What the exercise asks:
When you answer, restate the entries below without altering anything.

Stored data
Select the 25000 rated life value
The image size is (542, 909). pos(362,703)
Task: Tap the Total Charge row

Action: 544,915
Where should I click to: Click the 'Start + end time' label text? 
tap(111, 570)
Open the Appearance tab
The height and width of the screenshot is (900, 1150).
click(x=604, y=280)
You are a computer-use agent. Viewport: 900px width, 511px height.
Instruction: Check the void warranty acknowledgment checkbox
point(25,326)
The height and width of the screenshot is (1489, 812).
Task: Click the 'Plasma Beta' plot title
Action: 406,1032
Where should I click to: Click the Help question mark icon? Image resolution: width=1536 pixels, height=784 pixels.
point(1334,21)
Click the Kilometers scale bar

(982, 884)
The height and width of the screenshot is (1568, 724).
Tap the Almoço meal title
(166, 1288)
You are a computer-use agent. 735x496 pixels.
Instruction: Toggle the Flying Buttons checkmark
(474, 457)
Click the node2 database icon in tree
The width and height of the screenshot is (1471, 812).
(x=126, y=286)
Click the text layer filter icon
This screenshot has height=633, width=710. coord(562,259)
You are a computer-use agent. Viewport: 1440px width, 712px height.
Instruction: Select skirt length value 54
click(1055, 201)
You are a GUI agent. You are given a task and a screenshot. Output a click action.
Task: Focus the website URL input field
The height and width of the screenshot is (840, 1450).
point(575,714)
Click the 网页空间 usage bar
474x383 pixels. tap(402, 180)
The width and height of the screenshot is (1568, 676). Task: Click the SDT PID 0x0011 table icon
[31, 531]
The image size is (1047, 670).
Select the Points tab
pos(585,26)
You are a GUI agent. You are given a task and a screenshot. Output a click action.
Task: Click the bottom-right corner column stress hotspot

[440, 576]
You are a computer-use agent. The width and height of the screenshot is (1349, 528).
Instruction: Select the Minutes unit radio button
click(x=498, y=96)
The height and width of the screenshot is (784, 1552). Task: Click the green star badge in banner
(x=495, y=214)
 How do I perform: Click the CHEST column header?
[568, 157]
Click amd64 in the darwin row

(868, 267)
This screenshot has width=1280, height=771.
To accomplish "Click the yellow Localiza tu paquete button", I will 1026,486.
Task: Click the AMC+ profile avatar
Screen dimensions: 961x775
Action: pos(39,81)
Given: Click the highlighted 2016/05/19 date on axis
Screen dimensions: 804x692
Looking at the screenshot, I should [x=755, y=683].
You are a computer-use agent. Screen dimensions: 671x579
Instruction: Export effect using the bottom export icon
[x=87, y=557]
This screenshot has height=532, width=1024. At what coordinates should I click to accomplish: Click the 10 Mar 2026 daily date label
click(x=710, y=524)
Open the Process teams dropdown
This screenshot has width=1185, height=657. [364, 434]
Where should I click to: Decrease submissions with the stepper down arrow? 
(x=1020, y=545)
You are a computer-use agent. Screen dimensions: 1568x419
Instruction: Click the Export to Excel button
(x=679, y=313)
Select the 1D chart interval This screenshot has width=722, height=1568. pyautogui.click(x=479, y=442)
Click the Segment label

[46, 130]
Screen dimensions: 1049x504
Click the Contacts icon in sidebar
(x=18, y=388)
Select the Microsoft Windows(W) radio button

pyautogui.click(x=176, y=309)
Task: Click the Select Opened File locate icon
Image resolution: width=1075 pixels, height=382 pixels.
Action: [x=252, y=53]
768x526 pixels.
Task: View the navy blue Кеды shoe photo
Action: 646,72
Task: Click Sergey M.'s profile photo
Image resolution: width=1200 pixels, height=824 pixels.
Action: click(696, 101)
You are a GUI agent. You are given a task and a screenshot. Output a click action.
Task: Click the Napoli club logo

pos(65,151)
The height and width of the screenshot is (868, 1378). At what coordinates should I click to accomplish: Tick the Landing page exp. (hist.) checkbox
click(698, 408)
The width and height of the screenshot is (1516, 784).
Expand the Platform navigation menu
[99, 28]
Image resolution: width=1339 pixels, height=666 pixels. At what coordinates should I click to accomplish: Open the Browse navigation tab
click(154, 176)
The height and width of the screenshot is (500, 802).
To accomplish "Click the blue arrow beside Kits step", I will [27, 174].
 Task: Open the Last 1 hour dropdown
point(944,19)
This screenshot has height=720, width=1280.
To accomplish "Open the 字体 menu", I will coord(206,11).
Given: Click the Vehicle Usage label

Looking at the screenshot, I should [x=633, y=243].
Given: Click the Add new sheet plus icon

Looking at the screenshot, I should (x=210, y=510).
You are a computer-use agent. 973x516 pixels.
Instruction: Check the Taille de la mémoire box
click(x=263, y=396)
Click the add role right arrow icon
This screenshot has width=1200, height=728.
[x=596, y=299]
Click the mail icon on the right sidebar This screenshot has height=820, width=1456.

Response to this task:
Select the 25000 rated life value
The image size is (542, 909). pos(362,703)
Task: Tap the Total Charge row

Action: 544,915
Where should I click to: Click the 'Start + end time' label text? 
tap(111, 570)
Open the Appearance tab
The height and width of the screenshot is (900, 1150).
click(x=604, y=280)
You are a computer-use agent. Viewport: 900px width, 511px height.
Instruction: Check the void warranty acknowledgment checkbox
point(25,326)
The height and width of the screenshot is (1489, 812).
Task: Click the 'Plasma Beta' plot title
Action: 406,1032
Where should I click to: Click the Help question mark icon? Image resolution: width=1536 pixels, height=784 pixels.
point(1334,21)
Click the Kilometers scale bar

(982, 884)
The height and width of the screenshot is (1568, 724).
Tap the Almoço meal title
(166, 1288)
You are a computer-use agent. 735x496 pixels.
Instruction: Toggle the Flying Buttons checkmark
(474, 457)
Click the node2 database icon in tree
The width and height of the screenshot is (1471, 812).
(x=126, y=286)
Click the text layer filter icon
This screenshot has height=633, width=710. coord(562,259)
You are a computer-use agent. Viewport: 1440px width, 712px height.
Instruction: Select skirt length value 54
click(1055, 201)
You are a GUI agent. You are given a task and a screenshot. Output a click action.
Task: Focus the website URL input field
The height and width of the screenshot is (840, 1450).
point(575,714)
Click the 网页空间 usage bar
474x383 pixels. tap(402, 180)
The width and height of the screenshot is (1568, 676). Task: Click the SDT PID 0x0011 table icon
[31, 531]
The image size is (1047, 670).
Select the Points tab
pos(585,26)
You are a GUI agent. You are given a task and a screenshot. Output a click action.
Task: Click the bottom-right corner column stress hotspot

[440, 576]
You are a computer-use agent. The width and height of the screenshot is (1349, 528).
Instruction: Select the Minutes unit radio button
click(x=498, y=96)
The height and width of the screenshot is (784, 1552). Task: Click the green star badge in banner
(x=495, y=214)
 How do I perform: Click the CHEST column header?
[568, 157]
Click amd64 in the darwin row

(868, 267)
This screenshot has width=1280, height=771.
To accomplish "Click the yellow Localiza tu paquete button", I will 1026,486.
Task: Click the AMC+ profile avatar
Screen dimensions: 961x775
Action: pos(39,81)
Given: Click the highlighted 2016/05/19 date on axis
Screen dimensions: 804x692
Looking at the screenshot, I should [x=755, y=683].
You are a computer-use agent. Screen dimensions: 671x579
Instruction: Export effect using the bottom export icon
[x=87, y=557]
This screenshot has height=532, width=1024. At what coordinates should I click to accomplish: Click the 10 Mar 2026 daily date label
click(x=710, y=524)
Open the Process teams dropdown
This screenshot has width=1185, height=657. [364, 434]
Where should I click to: Decrease submissions with the stepper down arrow? 
(x=1020, y=545)
You are a computer-use agent. Screen dimensions: 1568x419
Instruction: Click the Export to Excel button
(x=679, y=313)
Select the 1D chart interval This screenshot has width=722, height=1568. pyautogui.click(x=479, y=442)
Click the Segment label

[46, 130]
Screen dimensions: 1049x504
Click the Contacts icon in sidebar
(x=18, y=388)
Select the Microsoft Windows(W) radio button

pyautogui.click(x=176, y=309)
Task: Click the Select Opened File locate icon
Image resolution: width=1075 pixels, height=382 pixels.
Action: [x=252, y=53]
768x526 pixels.
Task: View the navy blue Кеды shoe photo
Action: 646,72
Task: Click Sergey M.'s profile photo
Image resolution: width=1200 pixels, height=824 pixels.
Action: click(696, 101)
You are a GUI agent. You are given a task and a screenshot. Output a click action.
Task: Click the Napoli club logo

pos(65,151)
The height and width of the screenshot is (868, 1378). At what coordinates should I click to accomplish: Tick the Landing page exp. (hist.) checkbox
click(698, 408)
The width and height of the screenshot is (1516, 784).
Expand the Platform navigation menu
[99, 28]
Image resolution: width=1339 pixels, height=666 pixels. At what coordinates should I click to accomplish: Open the Browse navigation tab
click(154, 176)
The height and width of the screenshot is (500, 802).
To accomplish "Click the blue arrow beside Kits step", I will [27, 174].
 Task: Open the Last 1 hour dropdown
point(944,19)
This screenshot has height=720, width=1280.
To accomplish "Open the 字体 menu", I will coord(206,11).
Given: Click the Vehicle Usage label

Looking at the screenshot, I should [x=633, y=243].
Given: Click the Add new sheet plus icon

Looking at the screenshot, I should (x=210, y=510).
You are a computer-use agent. 973x516 pixels.
Instruction: Check the Taille de la mémoire box
click(x=263, y=396)
Click the add role right arrow icon
This screenshot has width=1200, height=728.
[x=596, y=299]
Click the mail icon on the right sidebar This screenshot has height=820, width=1456.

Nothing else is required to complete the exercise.